Рушилась одна из основных установок Сталина и Молотова — на длительное противостояние двух империалистических блоков. Но при этом значение СССР, оставшегося единственным противовесом Германии на континенте, в мировой политике осязаемо выросло. В Лондоне сочли, что настало время попытаться серьезно говорить с Москвой. В утвержденном кабинетом послании британского премьера ключевыми были слова: «В настоящее время проблема, которая стоит перед всей Европой, включая обе наши страны, заключается в следующем: как будут государства и народы Европы реагировать на перспективу установления германской гегемонии над континентом»[211]. 1 июля Сталин и Молотов около трех часов разговаривали с Криппсом, что само по себе явилось важным моральным стимулом поддержки англичан в трудную минуту. Суть беседы британский посол удачно суммирует в нескольких фразах: «Сталин полагается на наше господство на морях, способное предотвратить установление Германией господства в Европе, по крайней мере, до тех пор, когда Советский Союз будет подготовлен. Он намерен относиться к нам дружественно и не быть бесполезным в нашей борьбе с Германией при условии, если мы также желаем быть полезными доступным для нас образом. Но он не сделает открыто ничего такого, чтобы раздражать Германию в настоящее время или чтобы разорвать свое соглашение с ней»[212].

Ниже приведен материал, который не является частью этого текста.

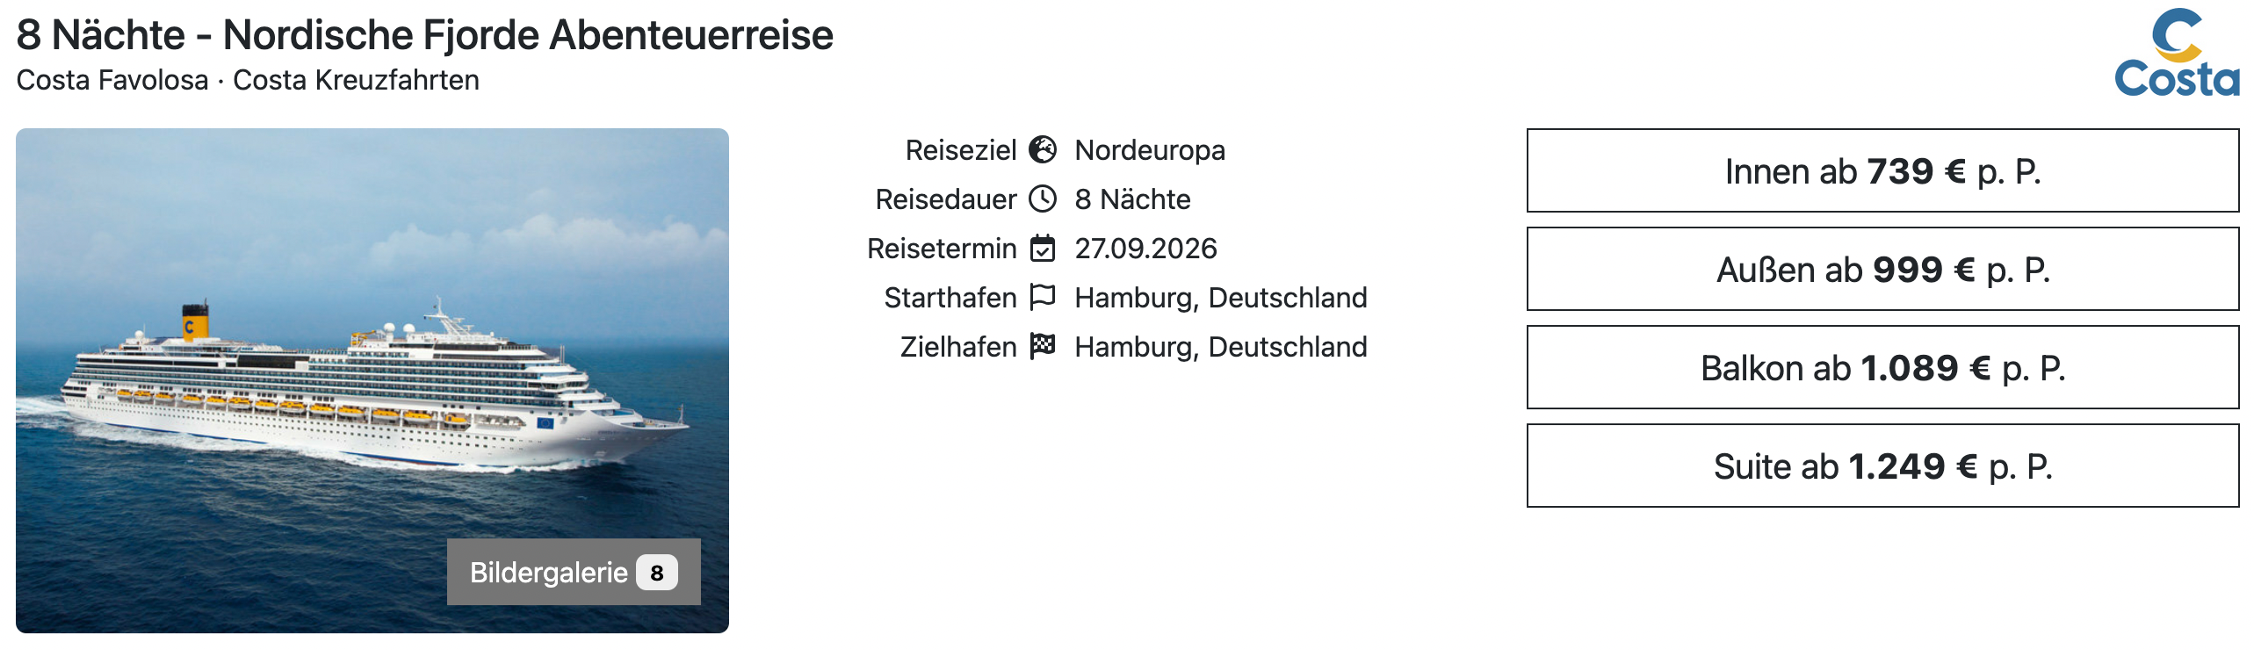
Task: Click the Starthafen value Hamburg, Deutschland
Action: pyautogui.click(x=1220, y=298)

Ничто так не раздражало Германию, как сам факт англо-советских переговоров, и поэтому их предварительным условием была полная конфиденциальность. Однако детали встречи со Сталиным, ставшие известным слишком многим в Лондоне, вновь попали в печать. Криппс был в отчаянии. Не дремали и немцы. В начале июля они предали гласности захваченные ими во Франции документы с детальными англо-французскими планами (с участием Турции) нападения на Советский Союз на юге и на севере. Диалог сорвался. Чтобы избежать конфликта с немцами, Кремль решил в общих чертах информировать их о беседе с Криппсом, что Молотов и сделал 13 июля. Шуленбургу была вручена бумага, смысл которой сводился к тому, что Англия относится к Германии как к противнику в войне, тогда как СССР продолжает придерживаться нейтралитета.
События во Франции заставили форсировать решение вопроса с прибалтийскими государствами, где сохранялись правительства, проявившие нелояльность Москве во время советско-финляндской войны и поддерживавшие крепнувшие контакты с гитлеровским руководством. В Балтийской Антанте советские дипломаты видели опасность создания «тайного военного союза между тремя Балтийскими странами, который направлен против СССР»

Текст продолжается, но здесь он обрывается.